### Work task 1
Please duplicate the passage on delta-v reconstruction from "In cases where the measured delta-v is low" to "physical evidence shows.".
### Work task 2
In the passage on delta-v reconstruction, what does an honest reconstruction report establish?
### Work task 3
List the factors beyond the magnitude of the collision forces that the passage on delta-v reconstruction names as involved in injury causation.

### Text shown
▼

In cases where the measured delta-v is low enough that the published biomechanical literature does not support the injuries claimed, the reconstruction provides the objective physical foundation for that defense theory. In cases where the measured delta-v is sufficient to produce the injuries claimed, the reconstruction supports the plaintiff’s theory with equal force. The analysis does not favor either side. It reports what the physical evidence shows.
Attorneys evaluating low delta-V cases should be cautious of reconstruction work that asserts conclusions about injury causation from delta-v alone. Injury causation involves factors beyond the simple magnitude of the collision forces — occupant-specific susceptibility, pre-existing conditions, specific loading geometry — that fall within the scope of medical and biomechanical analysis rather than accident reconstruction. An honest reconstruction report establishes the physical forces and kinematics. It does not pronounce on whether a specific injury did or did not result.

▲

### Provided data

▼

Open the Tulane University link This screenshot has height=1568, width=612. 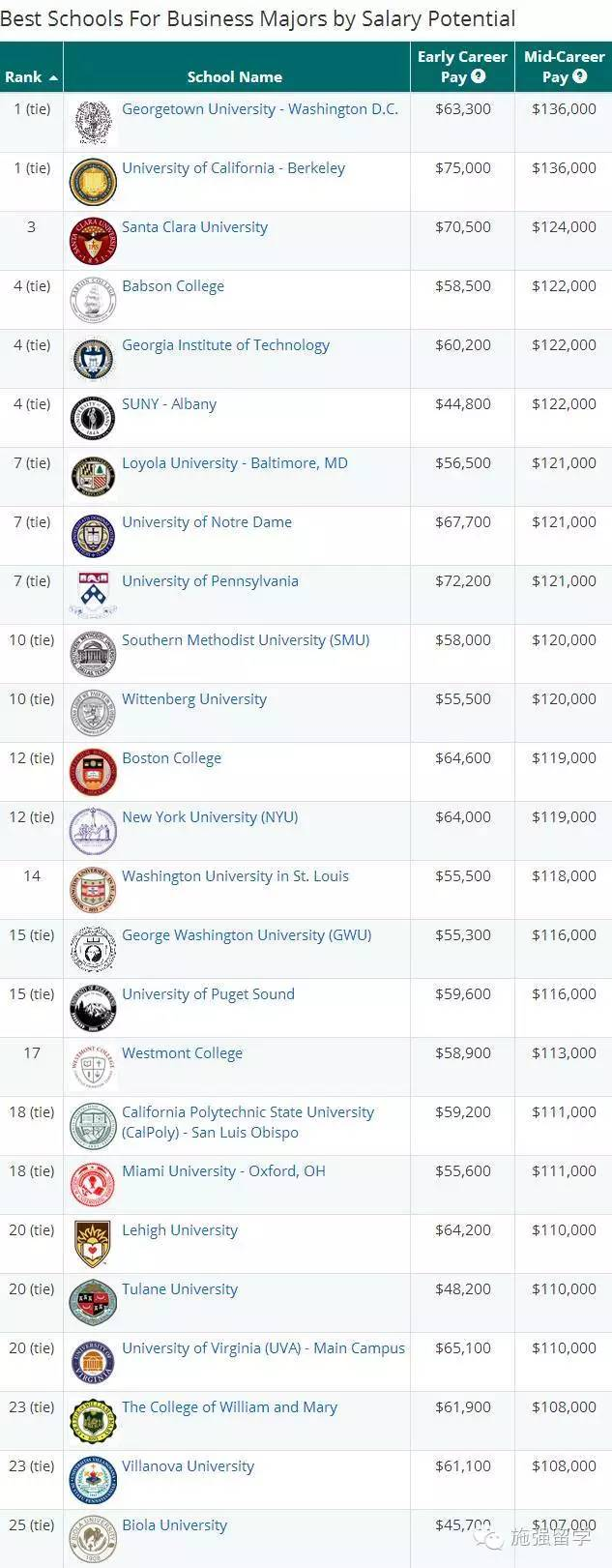point(180,1289)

▲

### Written answer 1
In cases where the measured delta-v is low enough that the published biomechanical literature does not support the injuries claimed, the reconstruction provides the objective physical foundation for that defense theory. In cases where the measured delta-v is sufficient to produce the injuries claimed, the reconstruction supports the plaintiff’s theory with equal force. The analysis does not favor either side. It reports what the physical evidence shows.

### Written answer 2
An honest reconstruction report establishes the physical forces and kinematics.

### Written answer 3
- Occupant-specific susceptibility
- Pre-existing conditions
- Specific loading geometry